The sale includes £4.3bn in gross assets, of which £0.3bn are impaired. In 2017 the assets made a pre-tax loss of £40mln.
Proceeds from the sale will be used for general corporate purposes, the bank added.
Shore Capital maintained a 'buy' rating on the stock and target price of 66p.
"While this will result in an exceptional pre-tax loss of £110m, it will bolster the group’s core tier 1 ratio by approximately 25bps, thus further helping it towards its full year target for core tier 1 capital generation of 170-200bps (noting that it generated 50bps in Q1 2018)," said ShoreCap's Gary Greenwood.
Disposal makes strategic sense, says analyst
AJ Bell investment director, Russ Mould, said the sale marks another example of how some banks are cleaning up their acts and focusing on the better parts of their business.

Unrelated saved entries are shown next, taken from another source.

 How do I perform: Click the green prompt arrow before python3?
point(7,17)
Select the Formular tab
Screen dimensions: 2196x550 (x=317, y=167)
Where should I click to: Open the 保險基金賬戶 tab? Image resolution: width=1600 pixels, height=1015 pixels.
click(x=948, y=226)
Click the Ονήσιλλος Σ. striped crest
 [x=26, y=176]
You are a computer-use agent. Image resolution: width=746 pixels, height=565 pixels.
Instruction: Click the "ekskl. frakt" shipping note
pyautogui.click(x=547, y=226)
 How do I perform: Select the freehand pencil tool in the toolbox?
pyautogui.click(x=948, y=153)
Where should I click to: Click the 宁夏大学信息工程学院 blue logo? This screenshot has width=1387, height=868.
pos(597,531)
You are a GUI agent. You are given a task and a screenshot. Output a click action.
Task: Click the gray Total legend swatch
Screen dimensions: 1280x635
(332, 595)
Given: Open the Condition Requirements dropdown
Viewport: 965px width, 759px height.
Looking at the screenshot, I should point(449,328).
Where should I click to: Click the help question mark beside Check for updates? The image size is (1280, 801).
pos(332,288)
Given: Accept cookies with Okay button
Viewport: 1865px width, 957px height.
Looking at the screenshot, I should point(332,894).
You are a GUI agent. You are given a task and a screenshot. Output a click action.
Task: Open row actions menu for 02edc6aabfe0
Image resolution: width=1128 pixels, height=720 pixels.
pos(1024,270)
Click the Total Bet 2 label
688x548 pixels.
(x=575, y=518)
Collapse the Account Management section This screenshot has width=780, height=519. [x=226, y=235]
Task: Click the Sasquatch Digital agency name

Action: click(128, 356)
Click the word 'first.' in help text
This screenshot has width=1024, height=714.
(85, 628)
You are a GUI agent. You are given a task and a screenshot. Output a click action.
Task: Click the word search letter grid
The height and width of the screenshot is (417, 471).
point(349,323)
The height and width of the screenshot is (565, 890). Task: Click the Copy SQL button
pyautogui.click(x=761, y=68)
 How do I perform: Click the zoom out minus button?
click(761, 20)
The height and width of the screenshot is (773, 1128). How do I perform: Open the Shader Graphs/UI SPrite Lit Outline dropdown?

“The Irish portfolio made a £40m pre-tax loss in 2017 and was low-yielding so you can perhaps understand why Lloyds was eager to get rid of it. Strategically it also makes sense as Lloyds has a desire to concentrate solely on the UK," he said.
“The £4bn sale tag looks a good price and better than analyst expectations. It is also the second Irish portfolio sale this week, with AIB striking a €0.8bn deal to get rid of a portfolio of non-performing loans.”
Shares were little changed in morning trading at 66p.